Edward Abbey is a man at home with himself. One gets the impression reading Desert Solitaire that he is always by himself, even though he was married, and had several children. I've no doubt he was a loner, and the ideal world he portrays is one where Abbey travels the world alone with nature - talking to snakes, chasing wild horses and cows, and observing nature's interplay, far from the meddling influences of humanity. As a ranger in utah, he views the intruding, artificial world of we termite-people with disdain. As a writer, he builds on this and other themes in a matter-of-fact, yet deeply challenging way. This is the style of writing he came to be known so well for in his later works.

Environmentalists like to claim Abbey as their spokesman, and Abbey definitely gave the appearance of a nature-lover. But I'm more inclined to think of him as a "human-hater". I think he knew deep-down that humans are nature's spawn, and nature has always been powerless to be pro-active in perserving its various features. Nothing is sacred, including the wonderful architecture of the Colorado Plateau. Abbey was deeply in love with the alone-ness that the area represented to him, and was every bit as deeply angered by the ever-increasing ranks of people intent on despoiling it. If that's an environmentalist, then so be it. But in Desert Solitaire, there is never any pretense that man and desert could ever be compatible. Indeed, if there is any point to be made, it is exactly the opposite.

You'll find it tough being the bad guy. Nevertheless, it'll be every bit as hard to put this book down. Read it and weep.

Rating: 5 stars
Summary: Plesantly consumed with inspiration, love and intrest.
Review: Desret Solitaire is a potrait of Southeastern Utah described in a most uniquely poetic way. Abbey describes people, places stories in a fassion that colors your mind and creates vision to the words and text. I believe this book should be required text for anyone who has been or planning to visit any part of the southwest, or any national park for that matter.

Rating: 5 stars
Summary: Who Needs Cars?
Review: I agree totally on everything said.If you're too lazy to get your butt out of a car,you shouldn't be there,when all you're doing is lousing up the wonderful town of Moab.Having been there yestarday[the sixth of April,2000]I am even more sympathetic to his views. What a great place. If you wish to see a bit of the desert paradise Abbey described,get out of your car,or go to a certin place in my beloved state of Utah that I won't tell you the name of.But if you figure it out,I'ts great.May Edward Abbeys belifs trimuph.
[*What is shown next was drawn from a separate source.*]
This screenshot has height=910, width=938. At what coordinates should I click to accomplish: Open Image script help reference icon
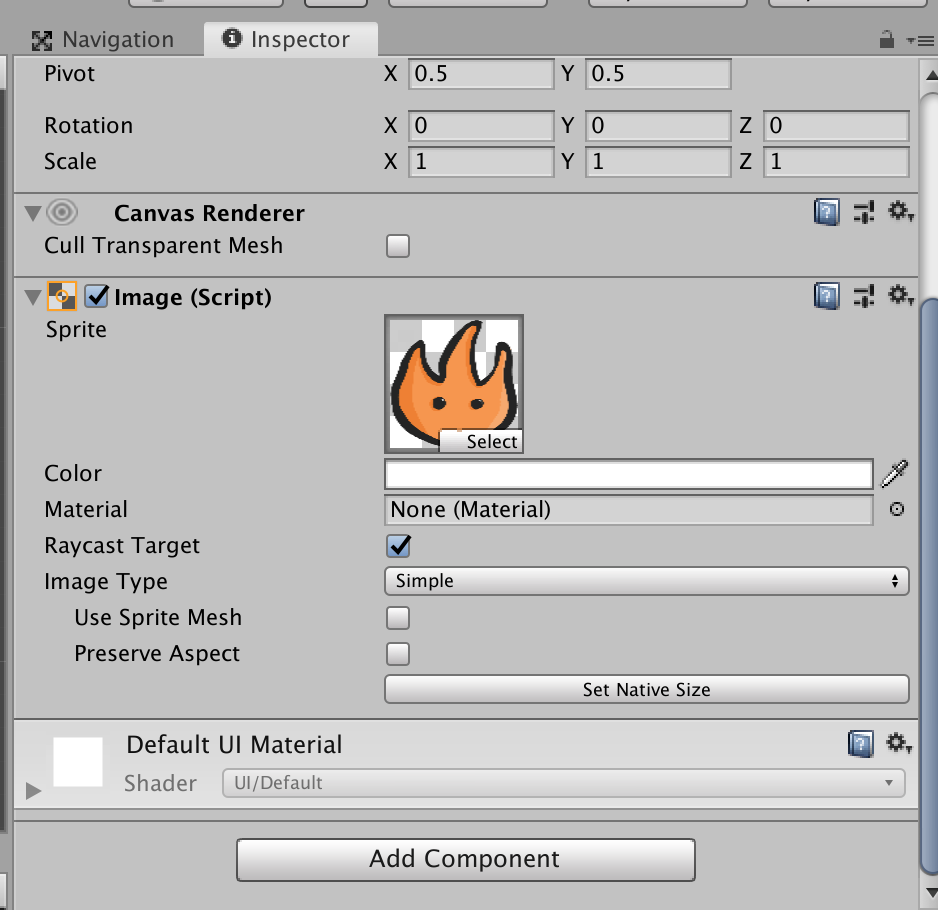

And when in Moab,try the Slick Rock Cafe.Calamari of the gods.

A Bleeding Heart Enviromentalist[Who resides in the crazy planet of Utah,bless it.]

Rating: 5 stars
Summary: A Revelation...
Review: I bought this book about 13 years ago from the sale table at a book store. Reading it was a veritable baptism into a new world. Abbey has the ability to draw you into his world, so that as you read you feel like you are walking right beside him. His writing will endear the natural order to you. What a fascinating mind this man has...I have collected all of his nature essay books. They are all spellbinding.

Rating: 4 stars
Summary: Desert Solitaire was my reason for spending time in Tucson..
Review: ...but once I got here I found that the desert is the real attraction. After spending many, many hours hiking through the desert around Tucson, I realized Abbey's attraction to it, as well as his warnings about it. Great read and an appropriate introduction to the work of Abbey. If you're at all interested in desert life, look no further than Desert Solitaire.

Too bad Tucson is such an terrible city to live in. Tucson doesn't deserve its beautiful surroundings.